***** Records shown *****
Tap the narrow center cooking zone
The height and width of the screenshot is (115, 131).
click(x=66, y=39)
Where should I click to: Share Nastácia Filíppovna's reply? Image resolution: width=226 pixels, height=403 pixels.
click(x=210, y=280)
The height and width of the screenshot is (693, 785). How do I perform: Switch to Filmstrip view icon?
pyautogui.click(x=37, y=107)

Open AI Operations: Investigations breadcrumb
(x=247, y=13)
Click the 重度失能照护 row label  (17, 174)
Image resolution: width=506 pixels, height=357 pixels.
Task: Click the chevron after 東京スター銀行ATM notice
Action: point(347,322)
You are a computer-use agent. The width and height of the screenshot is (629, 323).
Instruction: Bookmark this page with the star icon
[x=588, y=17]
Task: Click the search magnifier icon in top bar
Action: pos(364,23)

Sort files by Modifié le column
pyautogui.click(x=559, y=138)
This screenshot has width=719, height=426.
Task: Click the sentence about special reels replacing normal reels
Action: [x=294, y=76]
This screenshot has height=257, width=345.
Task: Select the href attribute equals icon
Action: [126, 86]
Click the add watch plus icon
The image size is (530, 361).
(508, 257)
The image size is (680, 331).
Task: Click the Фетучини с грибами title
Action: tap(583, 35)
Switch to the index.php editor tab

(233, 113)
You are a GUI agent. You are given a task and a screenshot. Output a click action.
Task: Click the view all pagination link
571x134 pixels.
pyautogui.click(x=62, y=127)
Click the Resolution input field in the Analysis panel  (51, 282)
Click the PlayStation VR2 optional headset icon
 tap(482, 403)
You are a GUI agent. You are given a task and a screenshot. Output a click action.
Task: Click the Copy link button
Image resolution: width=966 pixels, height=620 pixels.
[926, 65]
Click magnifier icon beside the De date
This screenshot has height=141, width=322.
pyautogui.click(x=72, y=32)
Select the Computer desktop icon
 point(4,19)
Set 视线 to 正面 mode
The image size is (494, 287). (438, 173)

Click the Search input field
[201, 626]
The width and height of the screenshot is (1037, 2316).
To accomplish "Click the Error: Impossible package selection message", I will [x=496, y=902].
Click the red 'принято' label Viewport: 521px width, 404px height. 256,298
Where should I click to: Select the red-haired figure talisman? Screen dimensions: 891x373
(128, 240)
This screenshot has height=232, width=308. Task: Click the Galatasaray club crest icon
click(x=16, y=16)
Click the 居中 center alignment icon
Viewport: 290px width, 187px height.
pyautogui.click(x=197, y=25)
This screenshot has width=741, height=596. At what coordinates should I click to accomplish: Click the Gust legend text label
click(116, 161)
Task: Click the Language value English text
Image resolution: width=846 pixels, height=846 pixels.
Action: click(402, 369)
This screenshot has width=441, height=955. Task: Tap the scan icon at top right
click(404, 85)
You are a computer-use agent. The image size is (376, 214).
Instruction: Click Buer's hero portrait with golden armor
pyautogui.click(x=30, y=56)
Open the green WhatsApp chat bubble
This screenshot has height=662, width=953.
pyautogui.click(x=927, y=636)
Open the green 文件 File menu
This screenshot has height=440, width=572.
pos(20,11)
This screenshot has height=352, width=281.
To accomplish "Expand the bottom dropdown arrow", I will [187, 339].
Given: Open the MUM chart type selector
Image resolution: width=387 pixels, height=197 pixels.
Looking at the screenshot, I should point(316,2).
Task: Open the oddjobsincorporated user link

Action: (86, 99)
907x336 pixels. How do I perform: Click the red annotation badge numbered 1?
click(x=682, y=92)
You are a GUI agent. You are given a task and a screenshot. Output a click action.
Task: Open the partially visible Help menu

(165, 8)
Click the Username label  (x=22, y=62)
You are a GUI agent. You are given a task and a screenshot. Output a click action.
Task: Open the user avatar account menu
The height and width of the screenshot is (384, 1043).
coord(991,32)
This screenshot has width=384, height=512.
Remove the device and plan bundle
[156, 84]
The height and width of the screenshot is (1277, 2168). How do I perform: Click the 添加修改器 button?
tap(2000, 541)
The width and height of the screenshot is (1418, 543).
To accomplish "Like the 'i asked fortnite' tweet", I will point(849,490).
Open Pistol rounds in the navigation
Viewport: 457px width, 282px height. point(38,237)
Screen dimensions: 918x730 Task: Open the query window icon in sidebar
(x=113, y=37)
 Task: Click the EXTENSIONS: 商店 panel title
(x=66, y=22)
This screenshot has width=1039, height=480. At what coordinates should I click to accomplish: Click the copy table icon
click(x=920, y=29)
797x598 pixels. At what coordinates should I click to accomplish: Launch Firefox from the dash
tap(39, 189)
*****
* Task brief
Reproduce all of the material above line for line, with no changes.

* Task answer
Tap the narrow center cooking zone
The height and width of the screenshot is (115, 131).
click(x=66, y=39)
Where should I click to: Share Nastácia Filíppovna's reply? Image resolution: width=226 pixels, height=403 pixels.
click(x=210, y=280)
The height and width of the screenshot is (693, 785). How do I perform: Switch to Filmstrip view icon?
pyautogui.click(x=37, y=107)

Open AI Operations: Investigations breadcrumb
(x=247, y=13)
Click the 重度失能照护 row label  (17, 174)
Image resolution: width=506 pixels, height=357 pixels.
Task: Click the chevron after 東京スター銀行ATM notice
Action: point(347,322)
You are a computer-use agent. The width and height of the screenshot is (629, 323).
Instruction: Bookmark this page with the star icon
[x=588, y=17]
Task: Click the search magnifier icon in top bar
Action: pos(364,23)

Sort files by Modifié le column
pyautogui.click(x=559, y=138)
This screenshot has width=719, height=426.
Task: Click the sentence about special reels replacing normal reels
Action: [x=294, y=76]
This screenshot has height=257, width=345.
Task: Select the href attribute equals icon
Action: [126, 86]
Click the add watch plus icon
The image size is (530, 361).
(508, 257)
The image size is (680, 331).
Task: Click the Фетучини с грибами title
Action: tap(583, 35)
Switch to the index.php editor tab

(233, 113)
You are a GUI agent. You are given a task and a screenshot. Output a click action.
Task: Click the view all pagination link
571x134 pixels.
pyautogui.click(x=62, y=127)
Click the Resolution input field in the Analysis panel  (51, 282)
Click the PlayStation VR2 optional headset icon
 tap(482, 403)
You are a GUI agent. You are given a task and a screenshot. Output a click action.
Task: Click the Copy link button
Image resolution: width=966 pixels, height=620 pixels.
[926, 65]
Click magnifier icon beside the De date
This screenshot has height=141, width=322.
pyautogui.click(x=72, y=32)
Select the Computer desktop icon
 point(4,19)
Set 视线 to 正面 mode
The image size is (494, 287). (438, 173)

Click the Search input field
[201, 626]
The width and height of the screenshot is (1037, 2316).
To accomplish "Click the Error: Impossible package selection message", I will [x=496, y=902].
Click the red 'принято' label Viewport: 521px width, 404px height. 256,298
Where should I click to: Select the red-haired figure talisman? Screen dimensions: 891x373
(128, 240)
This screenshot has height=232, width=308. Task: Click the Galatasaray club crest icon
click(x=16, y=16)
Click the 居中 center alignment icon
Viewport: 290px width, 187px height.
pyautogui.click(x=197, y=25)
This screenshot has width=741, height=596. At what coordinates should I click to accomplish: Click the Gust legend text label
click(116, 161)
Task: Click the Language value English text
Image resolution: width=846 pixels, height=846 pixels.
Action: click(402, 369)
This screenshot has width=441, height=955. Task: Tap the scan icon at top right
click(404, 85)
You are a computer-use agent. The image size is (376, 214).
Instruction: Click Buer's hero portrait with golden armor
pyautogui.click(x=30, y=56)
Open the green WhatsApp chat bubble
This screenshot has height=662, width=953.
pyautogui.click(x=927, y=636)
Open the green 文件 File menu
This screenshot has height=440, width=572.
pos(20,11)
This screenshot has height=352, width=281.
To accomplish "Expand the bottom dropdown arrow", I will [187, 339].
Given: Open the MUM chart type selector
Image resolution: width=387 pixels, height=197 pixels.
Looking at the screenshot, I should point(316,2).
Task: Open the oddjobsincorporated user link

Action: (86, 99)
907x336 pixels. How do I perform: Click the red annotation badge numbered 1?
click(x=682, y=92)
You are a GUI agent. You are given a task and a screenshot. Output a click action.
Task: Open the partially visible Help menu

(165, 8)
Click the Username label  (x=22, y=62)
You are a GUI agent. You are given a task and a screenshot. Output a click action.
Task: Open the user avatar account menu
The height and width of the screenshot is (384, 1043).
coord(991,32)
This screenshot has width=384, height=512.
Remove the device and plan bundle
[156, 84]
The height and width of the screenshot is (1277, 2168). How do I perform: Click the 添加修改器 button?
tap(2000, 541)
The width and height of the screenshot is (1418, 543).
To accomplish "Like the 'i asked fortnite' tweet", I will point(849,490).
Open Pistol rounds in the navigation
Viewport: 457px width, 282px height. point(38,237)
Screen dimensions: 918x730 Task: Open the query window icon in sidebar
(x=113, y=37)
 Task: Click the EXTENSIONS: 商店 panel title
(x=66, y=22)
This screenshot has width=1039, height=480. At what coordinates should I click to accomplish: Click the copy table icon
click(x=920, y=29)
797x598 pixels. At what coordinates should I click to accomplish: Launch Firefox from the dash
tap(39, 189)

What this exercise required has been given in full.